"Feel It Still" is a song by American rock band Portugal. The Man. The song draws on the melody from the Marvelettes' 1961 hit "Please Mr. Postman"; written by the band along with producers John Hill and Asa Taccone, "Feel It Still" also includes a credit for Motown songwriter Brian Holland. It serves as the second single and first radio single off their eighth studio album, Woodstock. The song reached number one on the US Alternative Songs, Mexican and Russian Tophit airplay chart. It was also their first entry on the US Billboard Hot 100, becoming a sleeper hit, as it took eight months to peak at number four in November 2017.

The track reached the top 10 in 18 countries including Australia, Belgium, Canada, France, Germany, Ireland, New Zealand, Norway, Portugal, Slovenia, Spain, Switzerland, the United Kingdom and the United States.

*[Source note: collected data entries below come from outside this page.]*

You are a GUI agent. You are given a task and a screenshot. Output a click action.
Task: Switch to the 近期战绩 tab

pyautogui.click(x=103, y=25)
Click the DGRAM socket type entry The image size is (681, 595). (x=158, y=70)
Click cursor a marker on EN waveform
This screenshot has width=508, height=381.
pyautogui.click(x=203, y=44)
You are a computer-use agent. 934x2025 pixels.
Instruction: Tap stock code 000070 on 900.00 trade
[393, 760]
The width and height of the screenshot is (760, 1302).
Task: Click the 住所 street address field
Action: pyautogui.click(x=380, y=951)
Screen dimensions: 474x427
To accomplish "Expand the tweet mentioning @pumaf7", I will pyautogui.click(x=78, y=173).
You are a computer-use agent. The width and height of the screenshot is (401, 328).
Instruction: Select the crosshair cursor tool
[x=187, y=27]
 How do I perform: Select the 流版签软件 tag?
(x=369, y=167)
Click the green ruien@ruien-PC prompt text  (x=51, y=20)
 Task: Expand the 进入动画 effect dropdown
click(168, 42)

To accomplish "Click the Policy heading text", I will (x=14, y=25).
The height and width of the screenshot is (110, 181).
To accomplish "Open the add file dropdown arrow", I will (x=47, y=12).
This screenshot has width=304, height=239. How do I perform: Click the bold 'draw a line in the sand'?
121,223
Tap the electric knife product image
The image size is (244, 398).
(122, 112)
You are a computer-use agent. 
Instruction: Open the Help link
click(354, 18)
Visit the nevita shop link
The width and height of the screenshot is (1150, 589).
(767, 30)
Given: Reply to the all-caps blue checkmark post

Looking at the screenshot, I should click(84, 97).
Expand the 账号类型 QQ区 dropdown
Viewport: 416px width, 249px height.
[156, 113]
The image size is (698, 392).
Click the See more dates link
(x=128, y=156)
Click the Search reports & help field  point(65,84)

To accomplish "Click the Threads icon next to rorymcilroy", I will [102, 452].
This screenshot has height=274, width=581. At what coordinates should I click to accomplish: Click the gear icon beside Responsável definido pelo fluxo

In January 2018, the song won the Best Pop Duo/Group Performance at the 60th Annual Grammy Awards.

Music video
The music video was released on March 6, 2017. An interactive version was also released, powered by technology from WIREWAX. The interactive video contained "Easter eggs" that a viewer could click on to build their #resist toolkit to learn and support 30 different social and political causes.

Commercial performance
The song became the band's first to top both the Billboard Alternative Songs and the Adult Alternative Songs charts. Taking six weeks to do so, it is the fastest an artist has achieved their first chart-topper on the latter chart since Mumford & Sons' "I Will Wait" took three weeks to reach number one. "Feel It Still" also climbed to number four on the Billboard Hot 100, becoming their first entry on the chart. The song also peaked at number one on the Russian and Mexican airplay charts, and peaked inside the top 20 in France and Switzerland. "Feel It Still" has spent twenty weeks at number one on the Alternative Songs chart, becoming the longest-running number-one song on that chart, beating out "Madness" by Muse, which spent 19 weeks at the top from 2012 to 2013.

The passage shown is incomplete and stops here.